As I grew up, it was only natural that I got into the fashion business. Around the Roppongi and Nishi-Azabu area, I was always around fashionable people. If I wanted something in particular I preferred to create my own version rather than buy someone else's.
Patchy Cake Eater is a very catchy name, meaning “A ladies’ man with patches. The playful, sensitive type with a sweet tooth and a cool streak” as I saw in your lookbook. Could you tell us more of the type of man he is and the lifestyle that he lives?
The origin of the name Patchy Cake Eater started from the name “Cake Eater” which is a phrased used in the early 1900s. It describes a man going out, partying and indulging himself while wearing something sexy and playful. The reason I put patchy on top of that is because of the life I have been through.
As you can see, there's always a colorful and playful element to my designs. The essence of the garment is to create the image of a man who puts a casual twist on tailored clothes. We’ve taken masculine tailoring for women and crossed it over to men’s fashion. I try to bring the image of a ladies’ man back into the clothing and put it all together.
Tell us about your SS15 collection? I think the green suit and the Paparatchi jacket really stands out. Which are your favourite pieces of this collection?
Obviously the green coat as you mentioned. On top of that, the striped coats and the flowery pieces.
Can you give a man some style advice?
It’s a pretty difficult question because everyone has different body shapes. When I start creating, I start from the shoulder and then focus on the silhouette. So a fitted-shoulder line is important.
What and who has been your main source of inspiration?
My childhood memories.
What have been your biggest struggles and successes so far in your career? How did over coming past your struggles motivate you?
I started from small exhibitions, running my own brand year after year and now I am participating in the Tokyo collection. Gradually, more and more people got involved in the business. I’ve had the opportunity to meet a lot of people I wouldn’t have had the chance to meet so that keeps me going.

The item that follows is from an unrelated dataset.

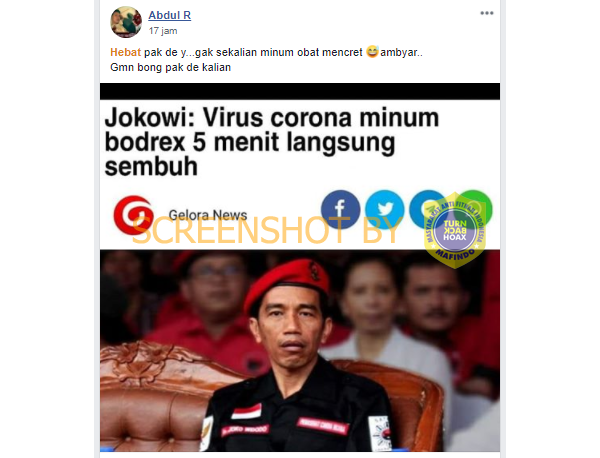Open Abdul R's profile picture
Image resolution: width=600 pixels, height=458 pixels.
pyautogui.click(x=126, y=22)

Do you have any plans to collaborate with other designers or artists in the near future?
Not off the top of my head but I started doing some projects with the ex-chief editor of L’Uomo Vogue Italy, who is now the chief editor of L’Officiel Italia. I also worked with one of the better-known fashion photographers in Japan for the look book. I am happy to collaborate with famous people in the fashion industry not only in Japan but from other countries.
Anyone in particular who you would love to see wearing your label?

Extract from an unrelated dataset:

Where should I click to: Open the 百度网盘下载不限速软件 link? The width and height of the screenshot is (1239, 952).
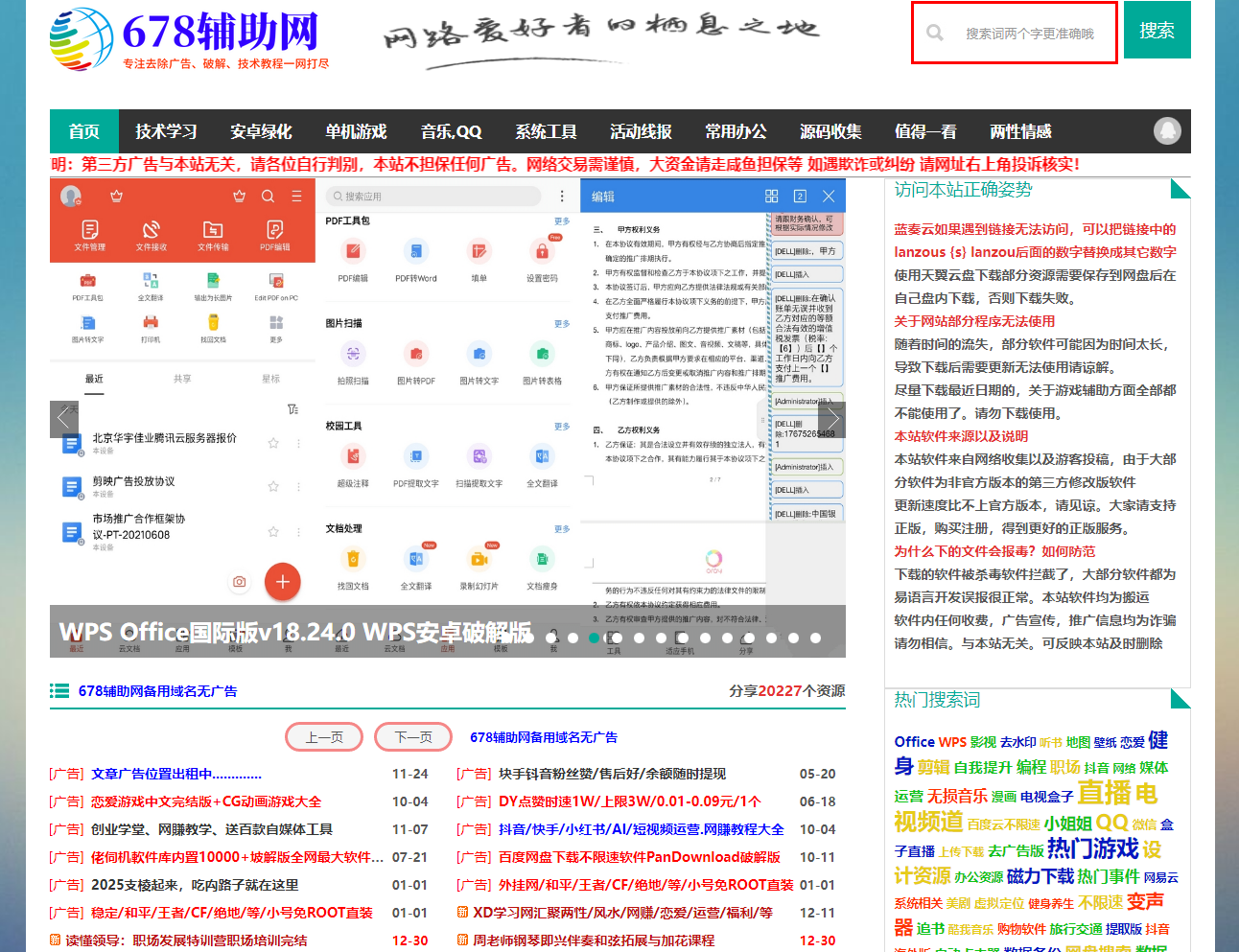640,858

Not in particular. If people pick up or wear items from my collection, I would be happy with that.
The models that you chose for the runway of your collection have a very particular style. A ladies man with an eclectic style, sometimes clad with tattoos. Are you involved with casting the models?
My stance for casting models is supervising it by following my image for every collection. For instance, the most recent show we held castings for over 30 to 40 models. I chose the models which fit our image. Not feminine, but manly, yet still elegant. For example, the guy with the moustache, or the beard and tattoos.

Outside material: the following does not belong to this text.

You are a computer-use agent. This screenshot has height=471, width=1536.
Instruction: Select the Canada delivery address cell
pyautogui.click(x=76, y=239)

I don’t see my clothes as avant-garde. There are a lot of high-fashion type models but I prefer choosing models which people can relate to or can imagine as themselves.
Any advice for young fashion designers?
Actually no, I still see myself as a young designer. But if I had to say one thing, it would be that some men’s runway shows here are deviating too far from something wearable. There has to be a balance between entertainment and what is represented should be able to be worn on the street.